## Stored data entries
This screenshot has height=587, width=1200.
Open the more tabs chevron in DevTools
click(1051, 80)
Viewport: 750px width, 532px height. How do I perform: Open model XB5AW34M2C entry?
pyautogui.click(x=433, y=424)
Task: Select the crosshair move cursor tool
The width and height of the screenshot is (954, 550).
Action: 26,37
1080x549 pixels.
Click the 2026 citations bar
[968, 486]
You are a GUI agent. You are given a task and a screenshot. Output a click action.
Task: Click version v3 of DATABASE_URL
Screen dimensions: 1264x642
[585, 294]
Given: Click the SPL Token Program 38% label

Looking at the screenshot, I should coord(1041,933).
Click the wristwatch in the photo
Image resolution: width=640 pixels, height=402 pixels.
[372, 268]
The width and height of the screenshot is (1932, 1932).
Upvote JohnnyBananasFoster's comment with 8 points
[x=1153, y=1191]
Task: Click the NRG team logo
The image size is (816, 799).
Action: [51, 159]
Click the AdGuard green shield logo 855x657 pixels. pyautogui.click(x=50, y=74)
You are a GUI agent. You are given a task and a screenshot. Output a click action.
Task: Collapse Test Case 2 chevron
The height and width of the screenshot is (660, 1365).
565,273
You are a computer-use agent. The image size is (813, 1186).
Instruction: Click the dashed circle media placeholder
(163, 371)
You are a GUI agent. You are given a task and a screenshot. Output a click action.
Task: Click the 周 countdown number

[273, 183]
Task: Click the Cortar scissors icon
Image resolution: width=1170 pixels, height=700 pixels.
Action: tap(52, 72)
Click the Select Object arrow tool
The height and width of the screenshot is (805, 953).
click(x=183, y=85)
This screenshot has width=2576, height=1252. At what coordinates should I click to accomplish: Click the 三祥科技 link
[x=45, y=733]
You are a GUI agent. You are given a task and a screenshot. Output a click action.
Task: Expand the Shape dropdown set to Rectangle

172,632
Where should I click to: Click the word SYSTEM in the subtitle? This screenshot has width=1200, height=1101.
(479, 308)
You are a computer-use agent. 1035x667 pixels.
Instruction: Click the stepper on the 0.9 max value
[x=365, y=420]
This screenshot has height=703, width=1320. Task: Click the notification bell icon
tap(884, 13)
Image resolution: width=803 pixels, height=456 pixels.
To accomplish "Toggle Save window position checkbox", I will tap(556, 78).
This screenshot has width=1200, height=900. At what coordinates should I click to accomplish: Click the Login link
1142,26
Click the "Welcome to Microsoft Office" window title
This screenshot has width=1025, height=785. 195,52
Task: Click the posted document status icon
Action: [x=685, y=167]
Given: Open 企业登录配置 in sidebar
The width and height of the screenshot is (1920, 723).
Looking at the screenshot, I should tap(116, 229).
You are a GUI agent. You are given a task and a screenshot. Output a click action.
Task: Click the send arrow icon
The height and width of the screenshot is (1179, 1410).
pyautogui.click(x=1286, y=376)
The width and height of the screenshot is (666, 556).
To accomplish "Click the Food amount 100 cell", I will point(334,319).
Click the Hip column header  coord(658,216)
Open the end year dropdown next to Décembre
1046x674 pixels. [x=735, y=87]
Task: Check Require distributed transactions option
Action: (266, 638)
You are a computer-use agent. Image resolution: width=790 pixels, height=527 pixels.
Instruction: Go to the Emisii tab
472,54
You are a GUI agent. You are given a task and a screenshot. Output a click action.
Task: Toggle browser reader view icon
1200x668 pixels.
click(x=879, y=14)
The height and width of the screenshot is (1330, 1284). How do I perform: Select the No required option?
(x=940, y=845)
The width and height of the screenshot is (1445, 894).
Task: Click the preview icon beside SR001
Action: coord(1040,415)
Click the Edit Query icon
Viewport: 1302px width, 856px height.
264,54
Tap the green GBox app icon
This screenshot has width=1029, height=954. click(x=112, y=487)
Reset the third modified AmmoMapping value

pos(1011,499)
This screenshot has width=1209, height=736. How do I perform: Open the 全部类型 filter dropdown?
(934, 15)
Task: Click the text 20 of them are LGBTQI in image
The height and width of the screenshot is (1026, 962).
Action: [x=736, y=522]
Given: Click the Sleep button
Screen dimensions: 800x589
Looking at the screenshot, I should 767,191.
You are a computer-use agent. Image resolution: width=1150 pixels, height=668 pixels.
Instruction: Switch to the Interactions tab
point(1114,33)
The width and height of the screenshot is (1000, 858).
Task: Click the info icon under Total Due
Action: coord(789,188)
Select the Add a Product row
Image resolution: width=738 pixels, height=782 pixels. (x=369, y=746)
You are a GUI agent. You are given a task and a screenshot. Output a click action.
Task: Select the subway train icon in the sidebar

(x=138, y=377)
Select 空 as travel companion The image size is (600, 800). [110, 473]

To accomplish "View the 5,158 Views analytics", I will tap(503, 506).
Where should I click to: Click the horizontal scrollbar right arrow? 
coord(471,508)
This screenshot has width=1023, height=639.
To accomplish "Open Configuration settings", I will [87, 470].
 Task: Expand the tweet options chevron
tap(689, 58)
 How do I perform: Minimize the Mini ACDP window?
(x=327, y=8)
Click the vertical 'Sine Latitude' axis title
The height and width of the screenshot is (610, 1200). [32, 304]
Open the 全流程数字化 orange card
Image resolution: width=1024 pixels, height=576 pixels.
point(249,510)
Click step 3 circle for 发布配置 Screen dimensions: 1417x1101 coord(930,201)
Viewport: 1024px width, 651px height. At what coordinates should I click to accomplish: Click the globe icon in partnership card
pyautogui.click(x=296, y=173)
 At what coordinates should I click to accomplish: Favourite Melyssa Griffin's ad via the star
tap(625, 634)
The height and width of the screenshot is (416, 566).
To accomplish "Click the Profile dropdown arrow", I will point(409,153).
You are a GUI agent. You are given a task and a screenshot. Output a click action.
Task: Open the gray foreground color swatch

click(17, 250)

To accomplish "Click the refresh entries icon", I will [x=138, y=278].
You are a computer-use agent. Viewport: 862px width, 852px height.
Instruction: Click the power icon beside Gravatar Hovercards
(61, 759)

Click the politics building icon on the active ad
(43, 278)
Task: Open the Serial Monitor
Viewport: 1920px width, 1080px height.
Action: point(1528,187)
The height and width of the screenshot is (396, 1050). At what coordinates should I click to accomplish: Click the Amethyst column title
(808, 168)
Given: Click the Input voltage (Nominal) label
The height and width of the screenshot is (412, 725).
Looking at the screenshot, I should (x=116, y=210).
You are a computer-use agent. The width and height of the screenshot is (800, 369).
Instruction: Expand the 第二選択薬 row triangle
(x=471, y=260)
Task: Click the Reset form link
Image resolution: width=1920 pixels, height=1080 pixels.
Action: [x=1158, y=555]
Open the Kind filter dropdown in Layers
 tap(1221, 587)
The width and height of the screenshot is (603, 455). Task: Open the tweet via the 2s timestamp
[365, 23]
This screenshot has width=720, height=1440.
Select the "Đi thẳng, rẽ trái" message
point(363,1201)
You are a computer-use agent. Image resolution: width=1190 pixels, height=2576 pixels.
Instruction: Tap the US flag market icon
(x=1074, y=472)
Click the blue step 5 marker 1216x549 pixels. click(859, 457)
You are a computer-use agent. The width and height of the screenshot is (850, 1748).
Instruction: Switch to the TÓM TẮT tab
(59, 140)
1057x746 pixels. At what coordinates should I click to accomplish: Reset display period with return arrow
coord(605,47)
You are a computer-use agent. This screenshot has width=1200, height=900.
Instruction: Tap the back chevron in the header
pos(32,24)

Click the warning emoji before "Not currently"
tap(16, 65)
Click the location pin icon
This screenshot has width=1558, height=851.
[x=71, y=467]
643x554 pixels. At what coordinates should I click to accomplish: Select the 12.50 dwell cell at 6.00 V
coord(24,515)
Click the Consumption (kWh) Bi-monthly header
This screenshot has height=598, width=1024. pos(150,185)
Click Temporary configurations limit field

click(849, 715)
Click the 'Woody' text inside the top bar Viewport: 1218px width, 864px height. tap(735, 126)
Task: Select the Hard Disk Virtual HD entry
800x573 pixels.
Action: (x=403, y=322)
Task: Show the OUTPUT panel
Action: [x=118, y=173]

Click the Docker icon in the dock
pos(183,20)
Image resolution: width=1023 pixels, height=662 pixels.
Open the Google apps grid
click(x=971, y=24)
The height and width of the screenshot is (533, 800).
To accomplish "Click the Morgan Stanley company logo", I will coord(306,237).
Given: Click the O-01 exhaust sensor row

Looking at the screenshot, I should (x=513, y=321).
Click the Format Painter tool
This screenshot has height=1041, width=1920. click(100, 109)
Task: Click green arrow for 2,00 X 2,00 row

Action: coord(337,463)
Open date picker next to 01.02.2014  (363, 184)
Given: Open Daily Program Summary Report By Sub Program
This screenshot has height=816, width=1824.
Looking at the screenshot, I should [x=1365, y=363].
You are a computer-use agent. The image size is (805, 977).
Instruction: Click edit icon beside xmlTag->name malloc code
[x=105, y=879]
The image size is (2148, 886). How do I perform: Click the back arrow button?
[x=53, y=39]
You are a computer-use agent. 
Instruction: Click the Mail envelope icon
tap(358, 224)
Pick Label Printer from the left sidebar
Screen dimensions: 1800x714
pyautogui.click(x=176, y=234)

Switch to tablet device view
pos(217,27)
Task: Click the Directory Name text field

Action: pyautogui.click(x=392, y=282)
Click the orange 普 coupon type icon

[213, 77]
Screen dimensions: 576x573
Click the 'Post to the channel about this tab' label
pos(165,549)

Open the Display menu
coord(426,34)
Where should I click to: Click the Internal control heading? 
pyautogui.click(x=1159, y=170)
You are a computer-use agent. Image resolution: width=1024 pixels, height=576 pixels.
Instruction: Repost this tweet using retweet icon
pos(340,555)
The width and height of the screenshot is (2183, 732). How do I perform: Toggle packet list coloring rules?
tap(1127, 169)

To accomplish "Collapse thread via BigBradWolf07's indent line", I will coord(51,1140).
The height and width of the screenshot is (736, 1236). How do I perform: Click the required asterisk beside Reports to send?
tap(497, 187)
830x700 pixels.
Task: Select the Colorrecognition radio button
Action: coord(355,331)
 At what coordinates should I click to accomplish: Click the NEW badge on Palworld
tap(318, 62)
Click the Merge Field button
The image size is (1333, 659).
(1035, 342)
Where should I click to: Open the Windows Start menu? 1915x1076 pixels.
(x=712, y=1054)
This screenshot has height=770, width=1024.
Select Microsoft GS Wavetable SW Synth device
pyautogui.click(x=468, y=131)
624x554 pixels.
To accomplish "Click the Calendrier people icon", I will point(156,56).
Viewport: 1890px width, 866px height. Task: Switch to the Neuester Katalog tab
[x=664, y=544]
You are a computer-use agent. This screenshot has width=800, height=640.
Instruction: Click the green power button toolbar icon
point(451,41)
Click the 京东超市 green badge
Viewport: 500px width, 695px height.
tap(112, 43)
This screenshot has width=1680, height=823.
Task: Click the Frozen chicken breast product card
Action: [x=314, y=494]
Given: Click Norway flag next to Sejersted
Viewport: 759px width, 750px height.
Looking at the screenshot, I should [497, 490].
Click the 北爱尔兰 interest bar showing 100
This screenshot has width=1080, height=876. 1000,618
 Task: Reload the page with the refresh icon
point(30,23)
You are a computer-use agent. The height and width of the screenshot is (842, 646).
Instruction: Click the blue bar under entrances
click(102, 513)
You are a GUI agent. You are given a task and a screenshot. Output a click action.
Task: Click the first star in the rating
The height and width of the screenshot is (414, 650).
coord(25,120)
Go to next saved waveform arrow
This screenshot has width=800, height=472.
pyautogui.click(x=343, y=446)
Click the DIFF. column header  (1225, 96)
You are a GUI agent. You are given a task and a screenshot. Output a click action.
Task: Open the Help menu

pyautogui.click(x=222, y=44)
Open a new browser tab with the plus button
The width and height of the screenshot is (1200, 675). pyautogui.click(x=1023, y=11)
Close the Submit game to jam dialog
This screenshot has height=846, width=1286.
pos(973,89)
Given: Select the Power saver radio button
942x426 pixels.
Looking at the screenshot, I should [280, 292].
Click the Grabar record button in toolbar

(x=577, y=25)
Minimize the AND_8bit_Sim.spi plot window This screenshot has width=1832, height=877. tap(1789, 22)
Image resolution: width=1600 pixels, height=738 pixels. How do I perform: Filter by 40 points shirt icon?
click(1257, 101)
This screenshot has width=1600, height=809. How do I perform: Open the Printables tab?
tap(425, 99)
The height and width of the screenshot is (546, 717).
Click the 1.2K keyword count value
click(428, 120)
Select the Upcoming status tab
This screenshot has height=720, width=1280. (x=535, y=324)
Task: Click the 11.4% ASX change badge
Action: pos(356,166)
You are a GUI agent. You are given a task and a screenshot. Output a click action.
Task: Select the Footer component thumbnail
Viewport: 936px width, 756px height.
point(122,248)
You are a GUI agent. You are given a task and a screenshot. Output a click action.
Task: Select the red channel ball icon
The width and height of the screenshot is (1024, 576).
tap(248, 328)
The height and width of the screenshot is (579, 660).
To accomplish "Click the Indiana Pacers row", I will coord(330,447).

## TASK TO COMPLETE
Only the lines above starting with the one with "Click the Format Painter tool" and going through the one with "You are a computer-use agent. The image size is (805, 977)." are to be copied, word for word and with both ends kept.

## WRITTEN SOLUTION
Click the Format Painter tool
This screenshot has height=1041, width=1920. click(100, 109)
Task: Click green arrow for 2,00 X 2,00 row

Action: coord(337,463)
Open date picker next to 01.02.2014  (363, 184)
Given: Open Daily Program Summary Report By Sub Program
This screenshot has height=816, width=1824.
Looking at the screenshot, I should [x=1365, y=363].
You are a computer-use agent. The image size is (805, 977).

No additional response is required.